Exercise objective:
Look through the data below and return each line where "computer" appears.
┌──
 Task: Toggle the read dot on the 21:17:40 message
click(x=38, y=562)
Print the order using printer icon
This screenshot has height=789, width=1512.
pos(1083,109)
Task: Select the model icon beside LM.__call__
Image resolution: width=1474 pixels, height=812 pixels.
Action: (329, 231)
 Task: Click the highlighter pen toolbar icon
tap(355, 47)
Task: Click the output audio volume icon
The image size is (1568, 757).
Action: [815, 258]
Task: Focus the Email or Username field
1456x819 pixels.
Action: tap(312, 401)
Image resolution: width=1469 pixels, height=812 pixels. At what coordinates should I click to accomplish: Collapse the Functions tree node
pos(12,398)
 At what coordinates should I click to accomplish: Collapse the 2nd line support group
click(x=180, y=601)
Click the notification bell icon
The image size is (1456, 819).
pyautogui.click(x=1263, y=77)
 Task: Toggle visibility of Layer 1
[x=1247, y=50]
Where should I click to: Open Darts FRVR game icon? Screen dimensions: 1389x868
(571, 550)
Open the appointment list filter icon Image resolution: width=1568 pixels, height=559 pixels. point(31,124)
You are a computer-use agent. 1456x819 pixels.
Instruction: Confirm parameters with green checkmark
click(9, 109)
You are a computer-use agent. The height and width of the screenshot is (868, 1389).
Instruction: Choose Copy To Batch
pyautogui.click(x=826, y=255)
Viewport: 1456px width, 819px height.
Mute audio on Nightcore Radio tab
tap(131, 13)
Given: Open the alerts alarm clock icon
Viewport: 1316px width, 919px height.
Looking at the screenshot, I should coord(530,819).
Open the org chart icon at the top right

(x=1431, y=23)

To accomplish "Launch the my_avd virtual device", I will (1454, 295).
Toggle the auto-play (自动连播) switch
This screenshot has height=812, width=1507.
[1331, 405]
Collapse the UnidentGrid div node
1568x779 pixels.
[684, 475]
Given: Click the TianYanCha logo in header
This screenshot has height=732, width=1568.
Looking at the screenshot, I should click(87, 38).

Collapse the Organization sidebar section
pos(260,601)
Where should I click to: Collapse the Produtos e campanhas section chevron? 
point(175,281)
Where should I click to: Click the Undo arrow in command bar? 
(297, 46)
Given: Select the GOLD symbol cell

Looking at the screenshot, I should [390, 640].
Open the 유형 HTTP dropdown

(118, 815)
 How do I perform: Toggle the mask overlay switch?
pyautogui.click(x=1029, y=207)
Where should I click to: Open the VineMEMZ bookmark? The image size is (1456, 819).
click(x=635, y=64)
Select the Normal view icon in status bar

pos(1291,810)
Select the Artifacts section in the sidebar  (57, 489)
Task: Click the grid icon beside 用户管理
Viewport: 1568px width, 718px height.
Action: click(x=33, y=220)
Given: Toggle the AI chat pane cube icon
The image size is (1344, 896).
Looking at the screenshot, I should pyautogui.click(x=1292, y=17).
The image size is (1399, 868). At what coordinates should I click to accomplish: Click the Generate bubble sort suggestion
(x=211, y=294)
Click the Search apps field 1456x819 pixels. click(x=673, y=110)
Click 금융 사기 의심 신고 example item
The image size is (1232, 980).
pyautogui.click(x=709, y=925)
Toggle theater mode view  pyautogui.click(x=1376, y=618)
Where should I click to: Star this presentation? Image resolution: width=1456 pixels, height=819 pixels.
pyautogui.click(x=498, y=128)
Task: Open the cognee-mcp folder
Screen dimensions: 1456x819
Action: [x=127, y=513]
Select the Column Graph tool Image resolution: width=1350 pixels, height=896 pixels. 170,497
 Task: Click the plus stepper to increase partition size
└──
Written solution:
You are a computer-use agent. 1456x819 pixels.
You are a computer-use agent. The height and width of the screenshot is (868, 1389).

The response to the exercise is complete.